══ MATERIAL TO PROCESS
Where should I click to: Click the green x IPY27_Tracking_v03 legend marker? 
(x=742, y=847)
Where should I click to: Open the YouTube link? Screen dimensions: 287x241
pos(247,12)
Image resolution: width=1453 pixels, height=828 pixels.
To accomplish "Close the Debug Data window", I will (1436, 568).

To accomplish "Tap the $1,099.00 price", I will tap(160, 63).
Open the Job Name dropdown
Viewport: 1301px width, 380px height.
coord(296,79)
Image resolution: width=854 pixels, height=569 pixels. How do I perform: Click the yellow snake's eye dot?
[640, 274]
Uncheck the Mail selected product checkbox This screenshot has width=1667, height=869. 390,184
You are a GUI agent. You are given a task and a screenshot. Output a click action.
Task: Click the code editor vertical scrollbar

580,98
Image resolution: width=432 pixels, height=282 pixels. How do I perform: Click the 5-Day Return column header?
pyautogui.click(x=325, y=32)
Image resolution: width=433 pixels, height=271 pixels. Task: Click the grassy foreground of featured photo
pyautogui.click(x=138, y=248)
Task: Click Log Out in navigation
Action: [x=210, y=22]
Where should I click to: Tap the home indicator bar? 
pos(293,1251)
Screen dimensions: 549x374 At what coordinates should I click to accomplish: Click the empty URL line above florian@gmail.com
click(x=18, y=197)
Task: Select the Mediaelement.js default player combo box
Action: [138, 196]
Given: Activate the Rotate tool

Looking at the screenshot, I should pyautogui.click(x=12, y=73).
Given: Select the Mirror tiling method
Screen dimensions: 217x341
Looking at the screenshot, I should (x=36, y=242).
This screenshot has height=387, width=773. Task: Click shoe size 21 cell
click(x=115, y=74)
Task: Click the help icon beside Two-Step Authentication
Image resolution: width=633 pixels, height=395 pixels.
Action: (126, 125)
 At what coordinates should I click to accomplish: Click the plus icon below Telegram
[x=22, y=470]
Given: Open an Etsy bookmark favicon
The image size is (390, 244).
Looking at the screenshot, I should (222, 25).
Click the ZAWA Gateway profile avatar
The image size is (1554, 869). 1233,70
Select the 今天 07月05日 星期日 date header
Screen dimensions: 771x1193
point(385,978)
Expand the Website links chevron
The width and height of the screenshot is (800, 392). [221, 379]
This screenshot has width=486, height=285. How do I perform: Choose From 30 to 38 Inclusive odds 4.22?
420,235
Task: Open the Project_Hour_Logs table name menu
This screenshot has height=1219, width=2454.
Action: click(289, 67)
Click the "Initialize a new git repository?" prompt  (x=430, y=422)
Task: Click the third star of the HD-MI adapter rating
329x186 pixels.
════
■ **WHAT IS EXPECTED**: Revise the part that opens with the line containing "Given: Activate the Rotate tool" and closes with the line containing "The width and", replacing "Task" with "Instruction" and leaving everything else unchanged.

■ **WRITTEN ANSWER**:
Given: Activate the Rotate tool

Looking at the screenshot, I should pyautogui.click(x=12, y=73).
Given: Select the Mirror tiling method
Screen dimensions: 217x341
Looking at the screenshot, I should (x=36, y=242).
This screenshot has height=387, width=773. Instruction: Click shoe size 21 cell
click(x=115, y=74)
Instruction: Click the help icon beside Two-Step Authentication
Image resolution: width=633 pixels, height=395 pixels.
Action: (126, 125)
 At what coordinates should I click to accomplish: Click the plus icon below Telegram
[x=22, y=470]
Given: Open an Etsy bookmark favicon
The image size is (390, 244).
Looking at the screenshot, I should (222, 25).
Click the ZAWA Gateway profile avatar
The image size is (1554, 869). 1233,70
Select the 今天 07月05日 星期日 date header
Screen dimensions: 771x1193
point(385,978)
Expand the Website links chevron
The width and height of the screenshot is (800, 392). [221, 379]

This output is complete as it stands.